The annual matriculation and intermediate examinations in Sindh, scheduled to commence on April 7 and 25, will once again be conducted without regular controllers of examinations, secretaries and audit officers, raising serious concerns over administrative weaknesses and governance.
Around one million students are expected to appear in examinations conducted by eight educational boards across the province, including nearly 400,000 matriculation candidates from Karachi alone. Despite the scale of the exercise, none of the boards has had appointed regular key officials for the past eight years.
Sources said that instead of regular appointments, crucial administrative posts in educational boards continue to be managed on an ad hoc or additional charge basis, a practice that has heightened concerns about transparency and efficiency in the examination system.
In a recent development, Hyderabad Board Chairman Prof Dr Shuja Ahmed Mahesar has been suspended since December 19, 2025, over alleged delays in announcing results. Meanwhile, Sukkur Board Chairman Dr Zahid Ali Channa has been assigned additional charge of the Hyderabad Board, further complicating administrative affairs.

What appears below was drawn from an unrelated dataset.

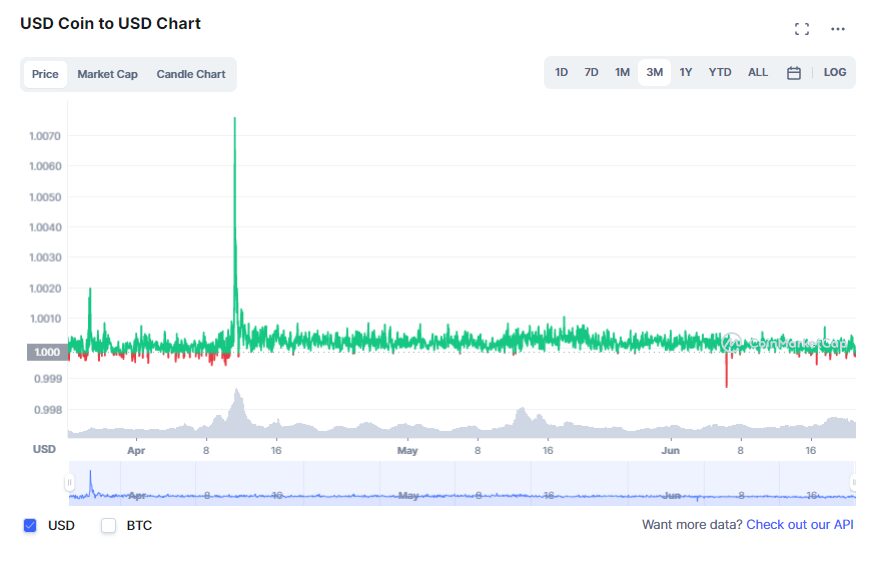Screen dimensions: 881x561
Task: Click the left handle of range slider
Action: click(x=69, y=482)
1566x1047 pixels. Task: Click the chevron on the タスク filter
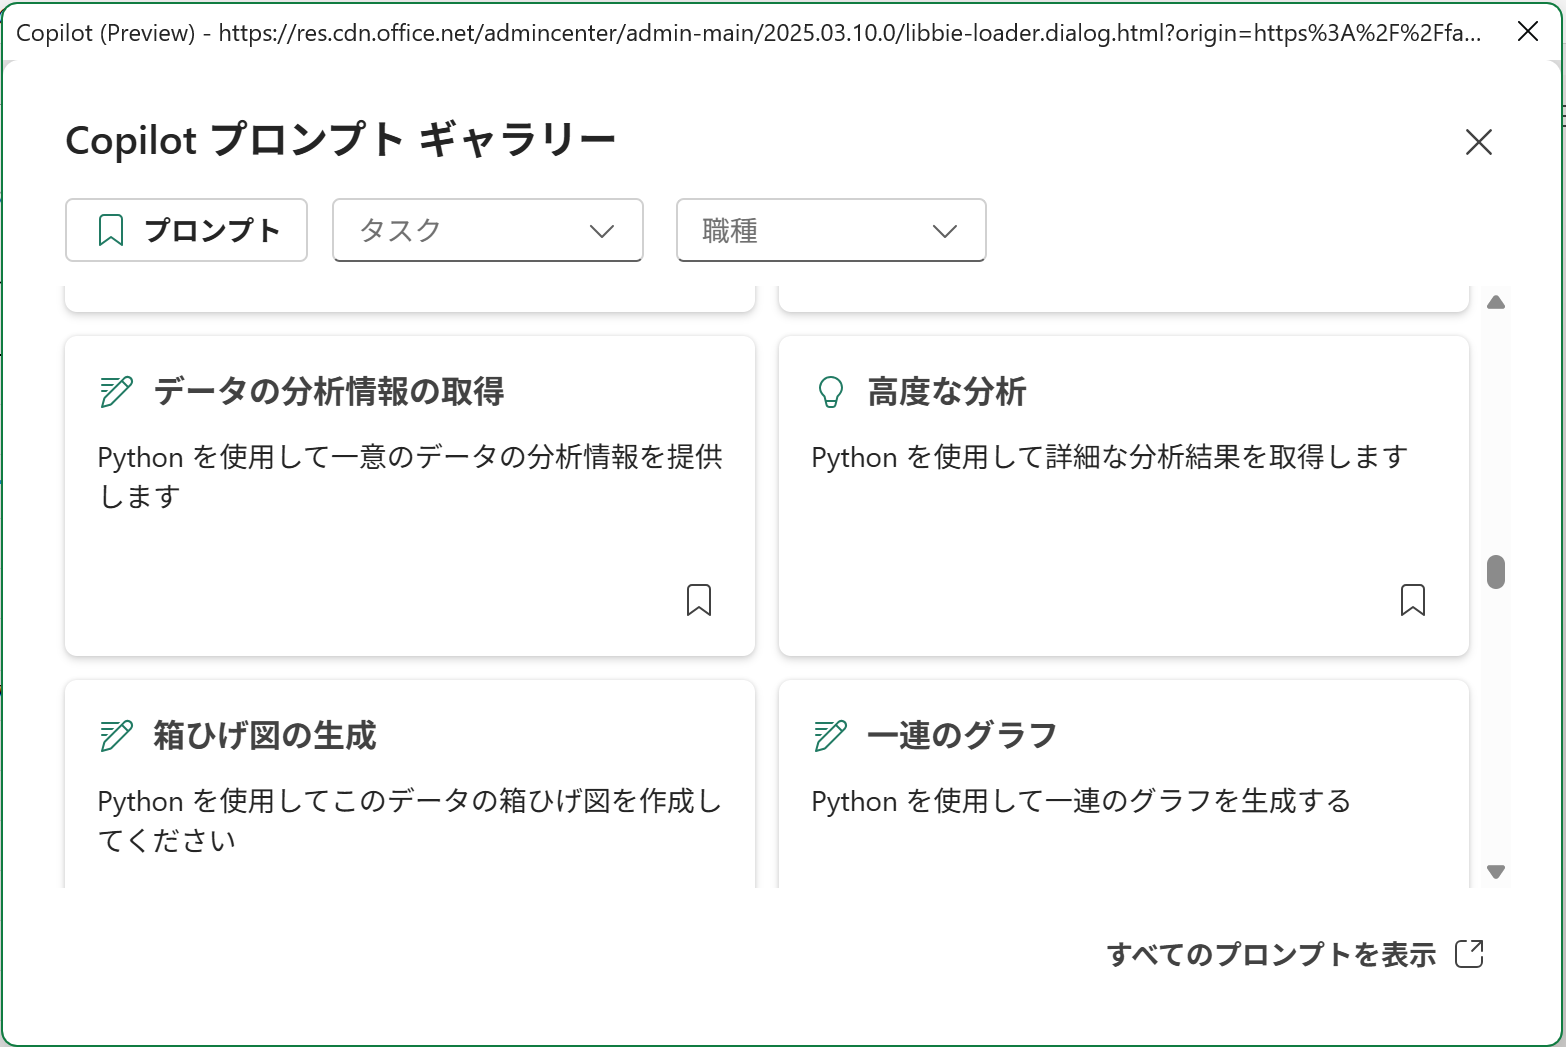601,230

Officials noted that when the controlling authority of educational boards rested with the Sindh governor, chairmen, controllers and secretaries were appointed on a regular basis, ensuring relative institutional stability. However, after the authority was transferred to the chief minister, ad hocism took root. The subsequent shift of authority to a provincial minister is believed to have further undermined merit-based appointments.
It also emerged that a search committee conducted interviews for the posts of secretaries and controllers of examinations but found only three suitable candidates — Ashfaq Shah, Zarina Rashid and Naveed Ahmed Gujar. Despite qualifying on merit, none of them was appointed by the controlling authority.
Fresh advertisements were later issued for these positions, but appointments have yet to be made. Sources added that rules and procedures for recruiting regular controllers, secretaries and audit officers have been under formulation for the past year, but the process remains incomplete.
Reacting to the situation, Munawar Abbas, central president of the Sindh Professors and Lecturers Association, said the Boards and Universities Department had “completely failed” to appoint permanent officials in educational boards, leading to rising corruption and deterioration in the education system. He suggested that the department be abolished, with educational boards placed under the College Education Department and universities under the Higher Education Commission to ensure improvement.
Education experts warned that the absence of a permanent administrative structure could undermine the transparency of examinations, delay results and weaken anti-cheating mechanisms, thereby putting the academic future of hundreds of thousands of students at risk.